BEGIN Data under study

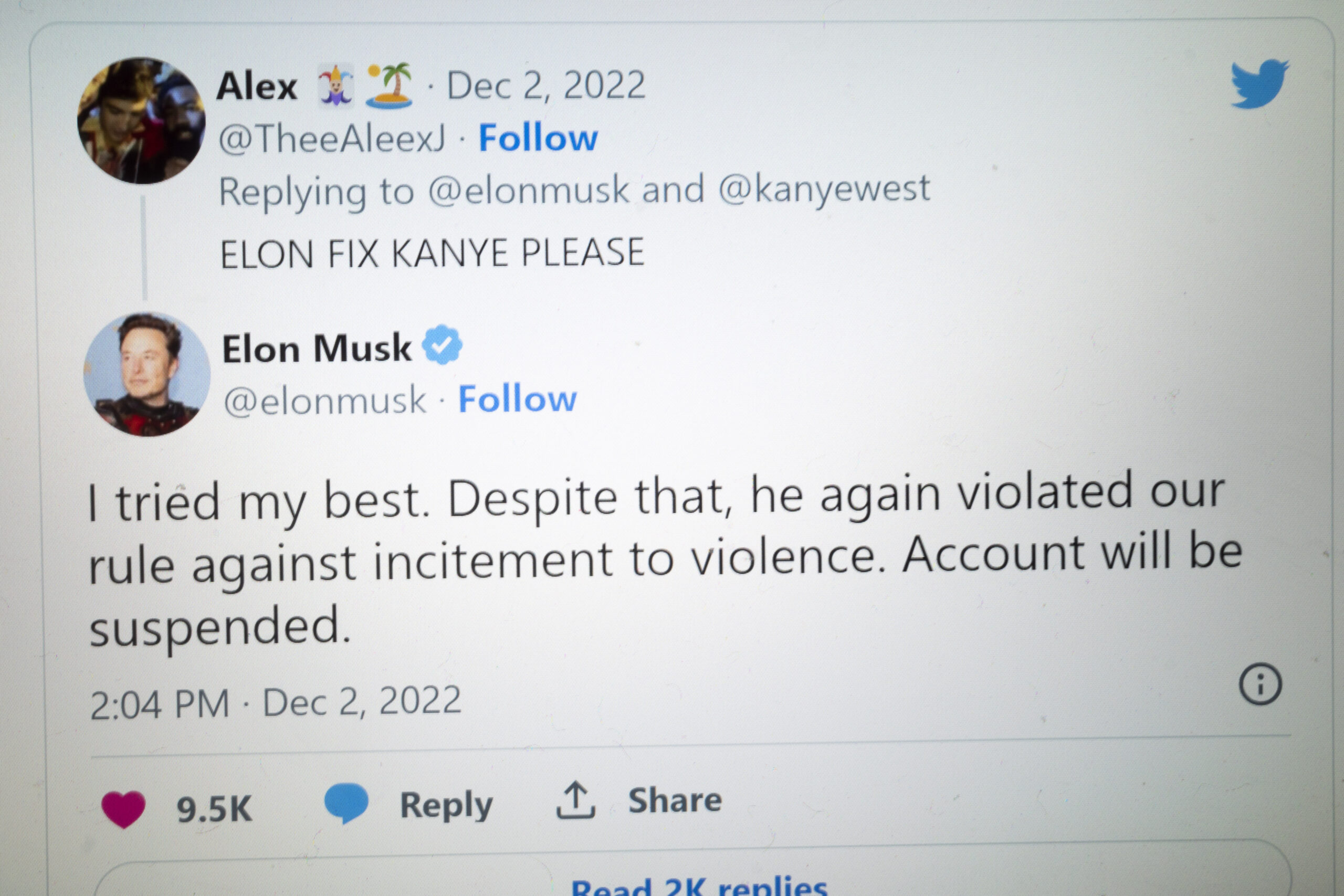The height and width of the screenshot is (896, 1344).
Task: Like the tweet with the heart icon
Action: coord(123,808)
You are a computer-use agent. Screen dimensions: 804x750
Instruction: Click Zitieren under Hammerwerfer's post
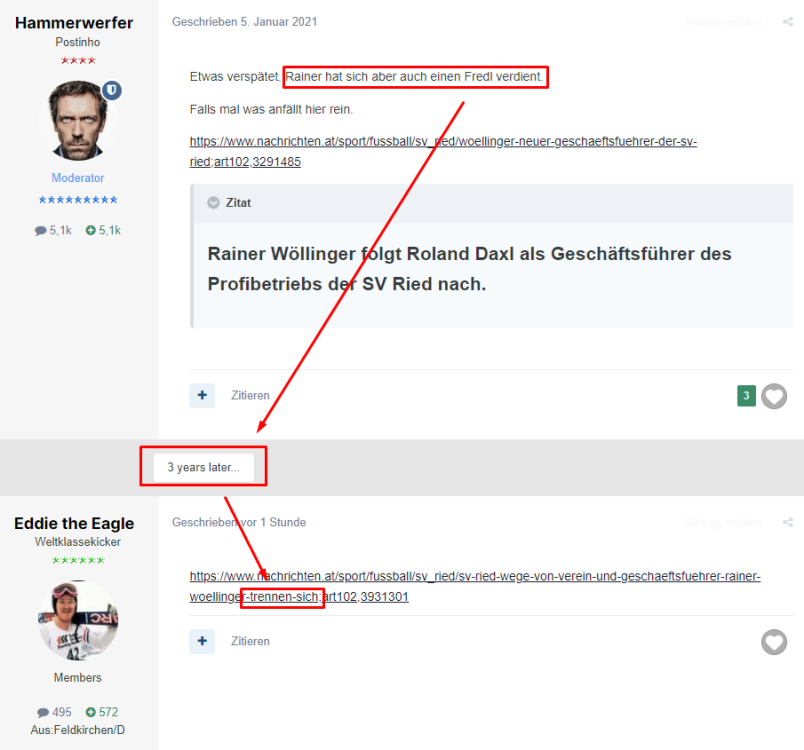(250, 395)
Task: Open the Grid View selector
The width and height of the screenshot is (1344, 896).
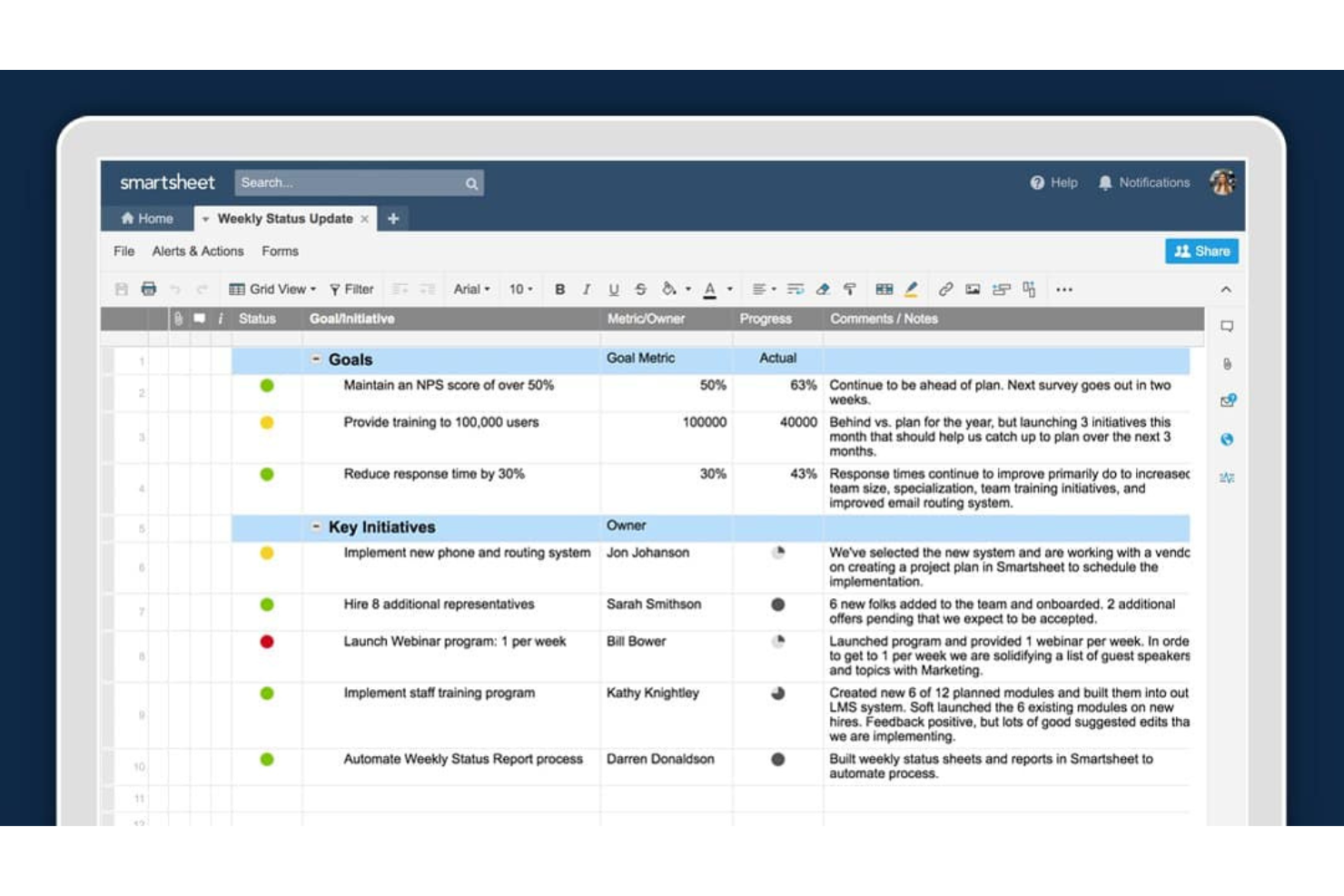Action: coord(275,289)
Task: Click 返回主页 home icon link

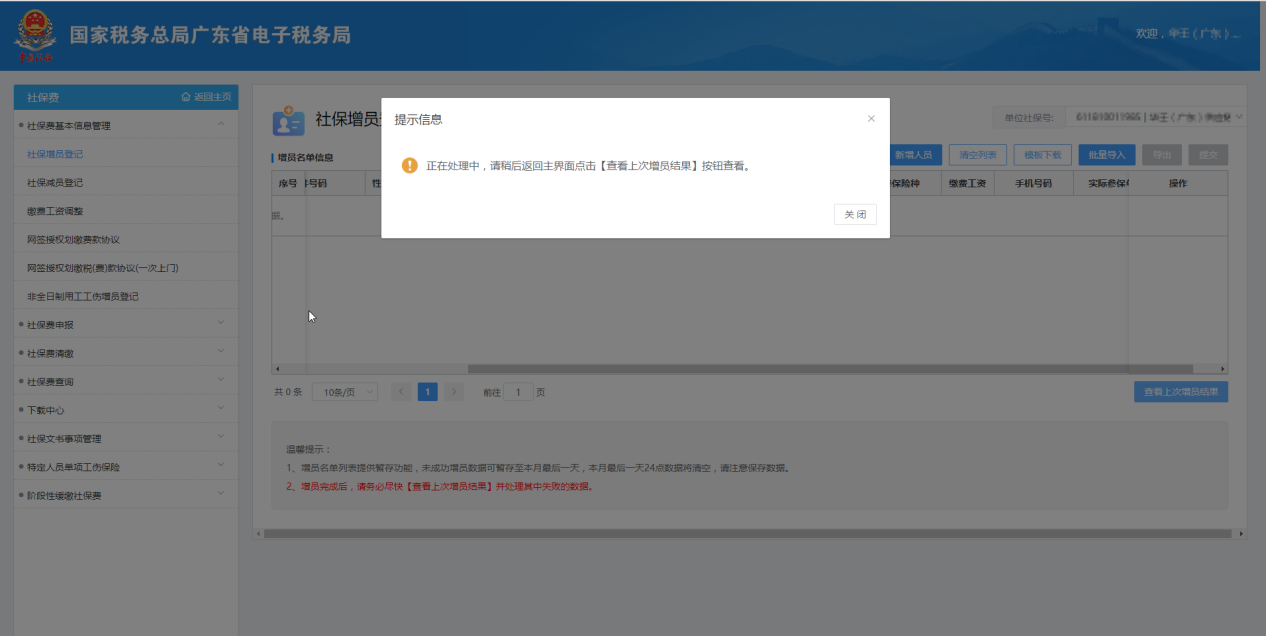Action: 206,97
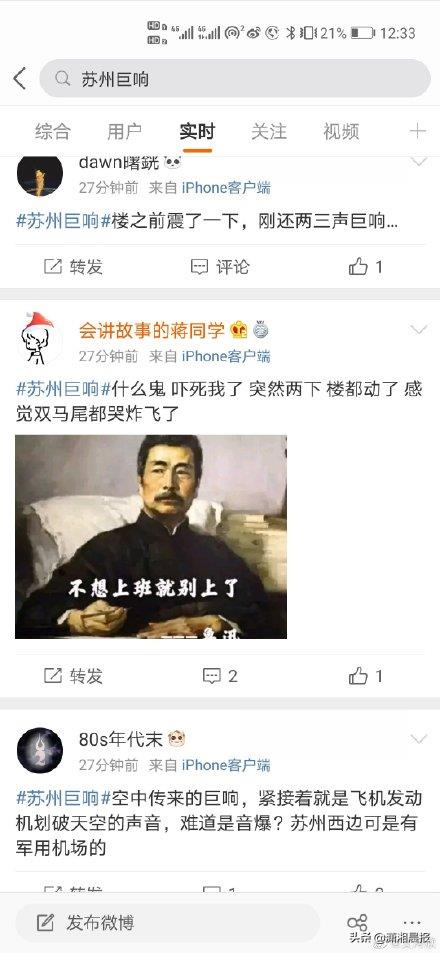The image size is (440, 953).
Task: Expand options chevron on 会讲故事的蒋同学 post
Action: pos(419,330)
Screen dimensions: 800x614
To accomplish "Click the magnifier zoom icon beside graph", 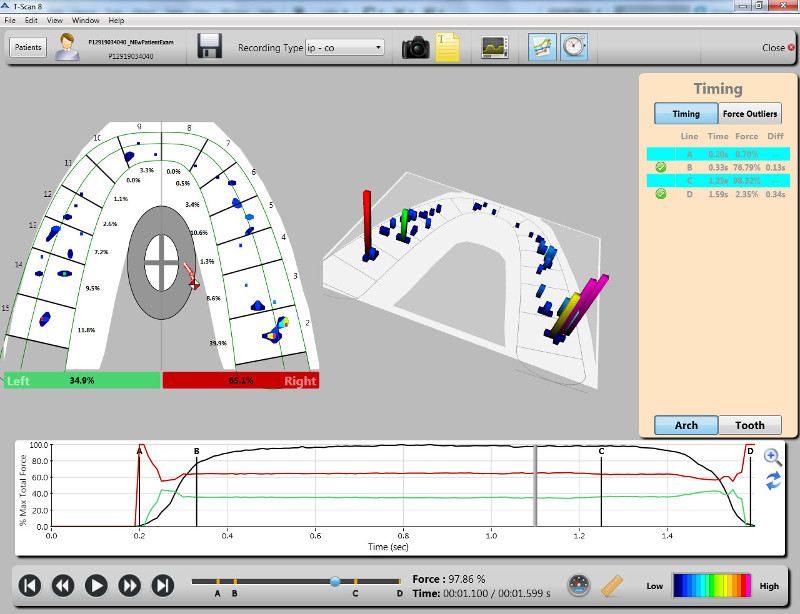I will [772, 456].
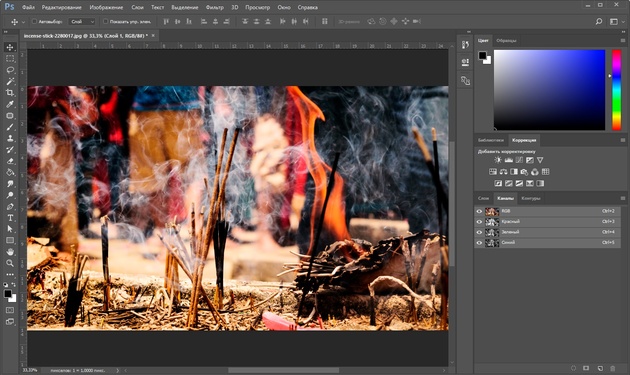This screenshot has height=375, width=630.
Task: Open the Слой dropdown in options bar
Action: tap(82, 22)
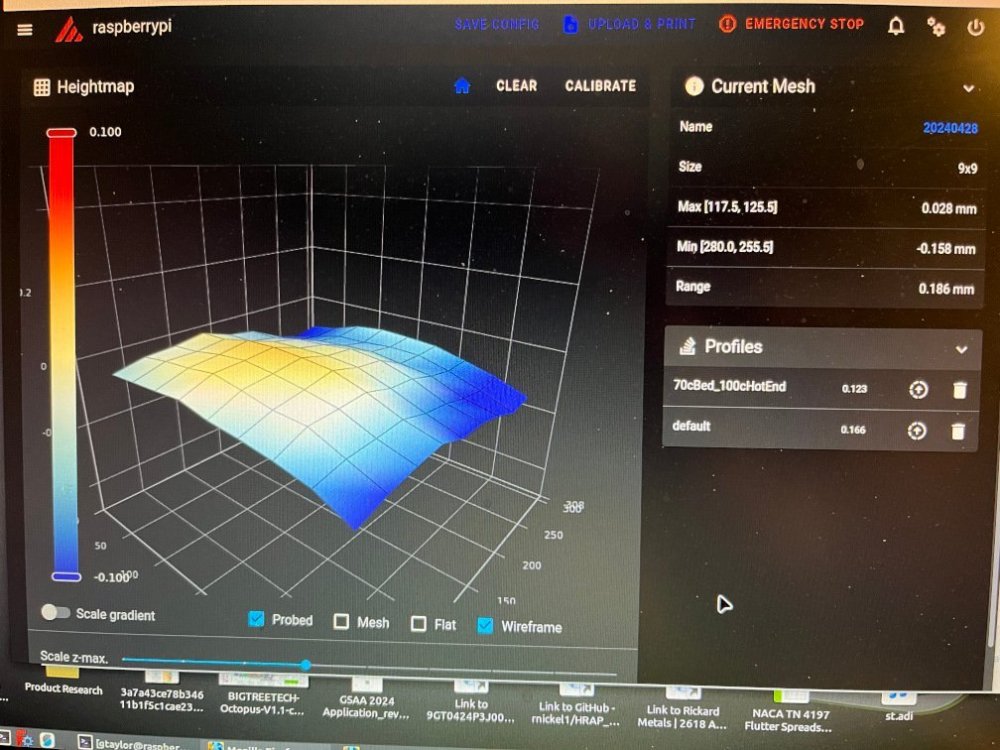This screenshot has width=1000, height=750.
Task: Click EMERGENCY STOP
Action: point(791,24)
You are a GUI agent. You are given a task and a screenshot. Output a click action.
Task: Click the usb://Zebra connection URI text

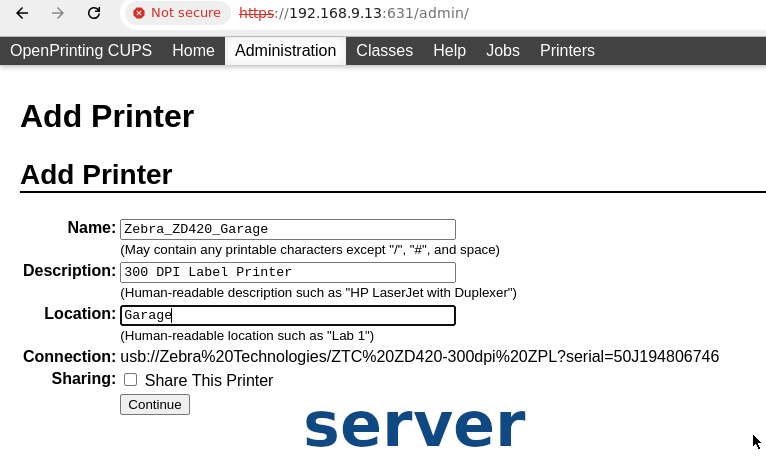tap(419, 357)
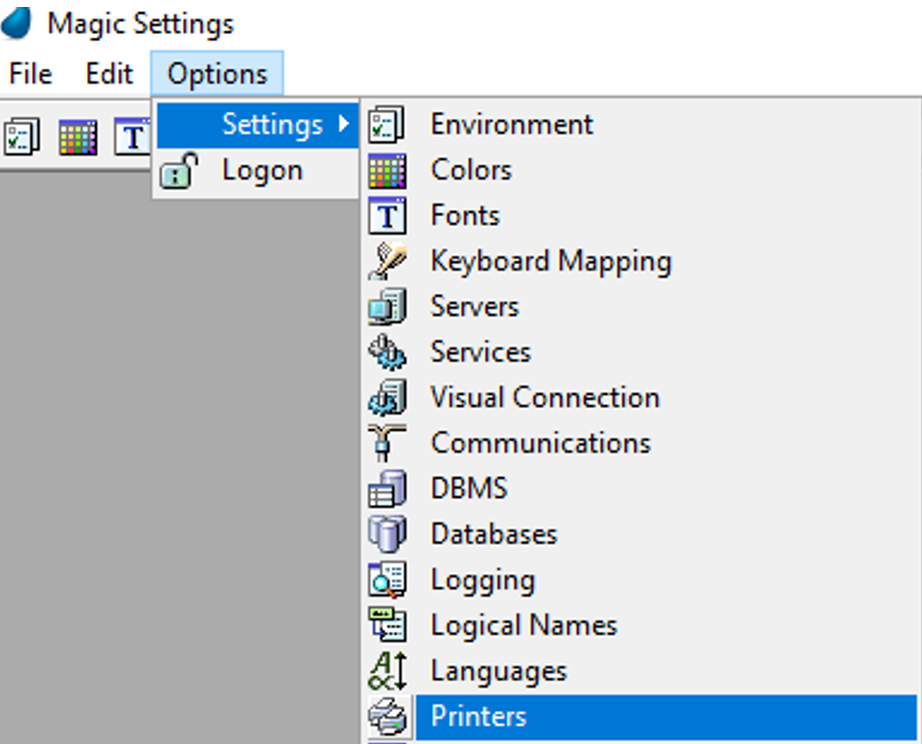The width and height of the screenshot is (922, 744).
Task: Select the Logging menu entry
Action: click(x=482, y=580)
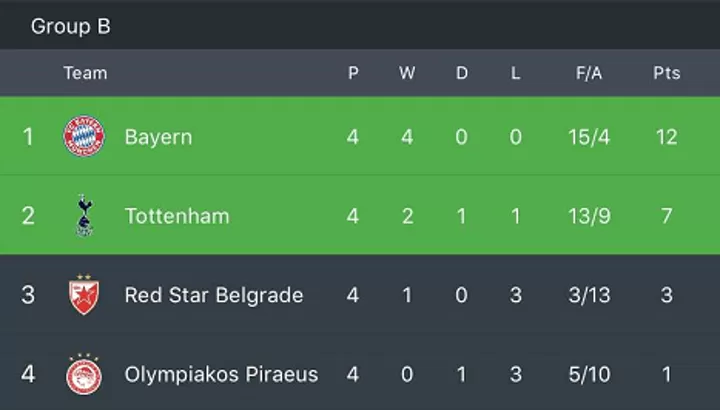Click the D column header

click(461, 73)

END Data under study

When you reach the line with "Task: Open the Grid View selector" in the records above, begin repeating the lines exactly, and stop after the line with "Screen dimensions: 800x614". Skip all pictures.

Task: Open the Grid View selector
The width and height of the screenshot is (1344, 896).
Action: coord(275,289)
Task: Click 返回主页 home icon link

Action: 206,97
The image size is (440, 953).
Task: Expand options chevron on 会讲故事的蒋同学 post
Action: pos(419,330)
Screen dimensions: 800x614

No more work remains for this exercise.